My early crime against the band made me want to like its latest album Teeth Dreams as a sort of retroactive apology for my initial disloyalty. It’s not a bad album and it’s recognizable as one by The Hold Steady. It has the expected shout-outs to the Twin Cities and follows characters through different points in their lives, all filtered through the band’s recognizable, signature style of storytelling.
Yet all of these elements are a little bit muddled. I can still recall my first positive Hold Steady listening experience with Boys and Girls in America; the quirky lyrics that jump like Finn’s dance moves, Charlemagne the pimp and an unmatched bombastic mix of everything from keyboard to guitar. With Teeth Dreams, I can’t pull out anything in particular to take away. The instruments seem to blend together; there are no guitar licks or joyfully erratic bounces from one rhythm to the next, just a generalized sound that is recognizable as The Hold Steady.
https://www.youtube.com/watch?v=NtWobtEqPow
The lyrics don’t stand out either – surprising considering how truly uniquely the Hold Steady tends to tell its stories. As with the music, the lyrics are not bad and they aren’t inauthentic, but they’re not memorable either. If the music is a half-hearted muddle, the lyrics are equally directionless. “Spinners” tells a woman to get back out there, post-heartbreak, while “Wait a While” disagrees and says to “wait a while” instead.
The album goes out with a nine-minute-long song that only underlines the problems with the album. It’s as though it’s admitting that the songs lack differentiation, so why bother making three three-minute songs and coming up with new names?
In many ways, this feels like a different band taking a stab at being The Hold Steady.
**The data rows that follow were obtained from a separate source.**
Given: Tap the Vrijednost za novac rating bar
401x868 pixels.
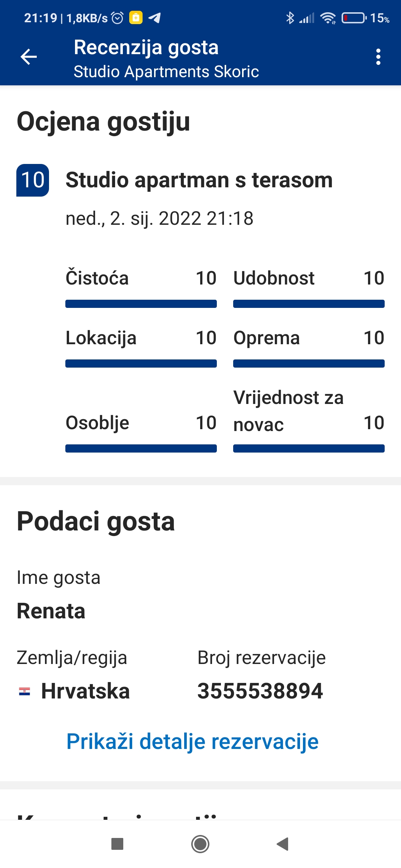Looking at the screenshot, I should tap(309, 448).
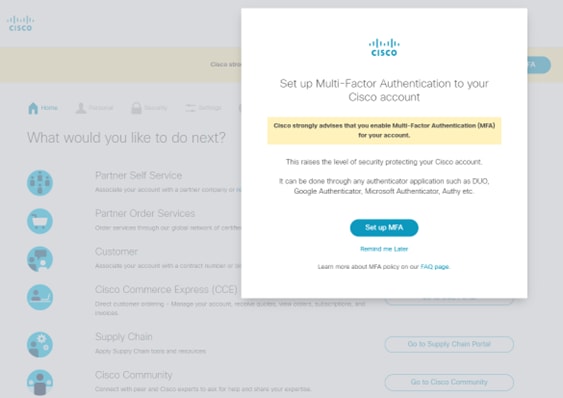This screenshot has height=398, width=563.
Task: Click the yellow MFA advisory notice in the dialog
Action: 384,130
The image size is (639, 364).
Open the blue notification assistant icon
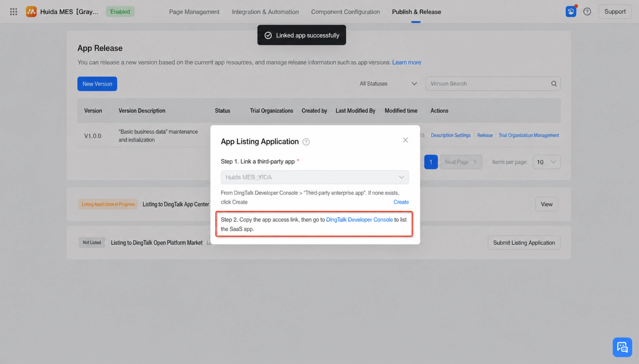[571, 12]
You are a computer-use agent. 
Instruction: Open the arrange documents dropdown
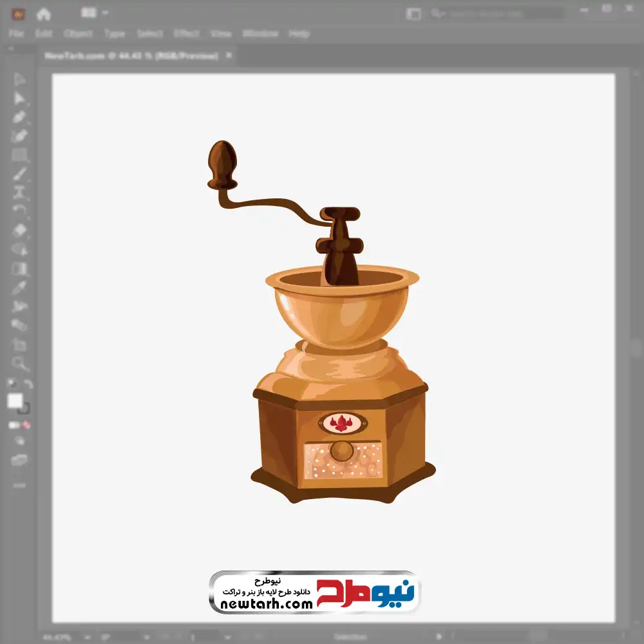(x=95, y=13)
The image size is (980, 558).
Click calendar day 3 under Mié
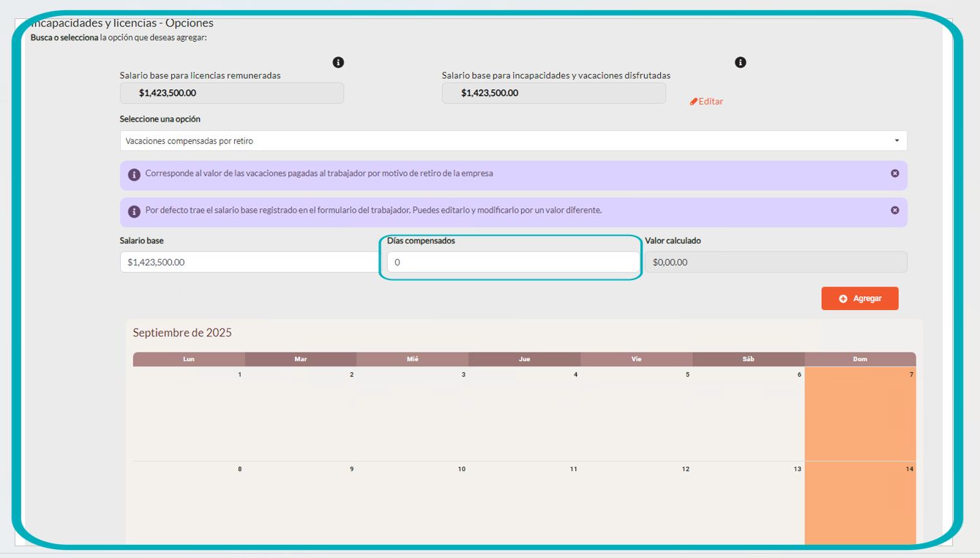(412, 414)
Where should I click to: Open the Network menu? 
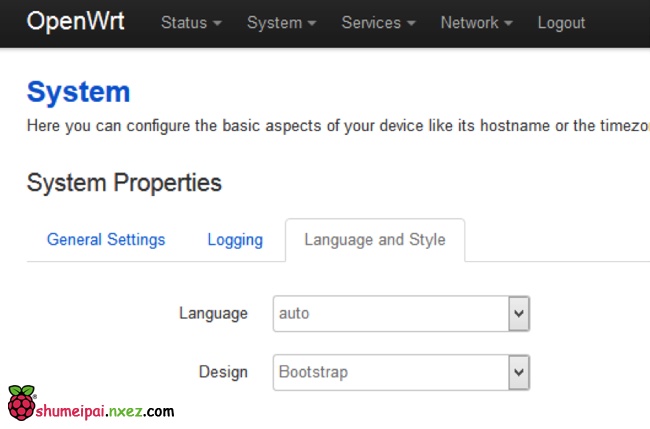point(477,22)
It checks the boxes of their sound but lacks the heart. When I think of The Hold Steady, I think of the wiry keyboardist alive with electric energy. I think of Craig Finn half-singing, half-shouting and constantly in motion as though he can’t take the time to sing in case he forgets what he’s saying. I think of parties bigger than raves and heartbreaks out in the suburbs, junkies and pimps and the desperation for connection. I couldn’t find any of that in this new album; it was only going through the motions. It left me without a reason to dislike it, but without a reason to play it again.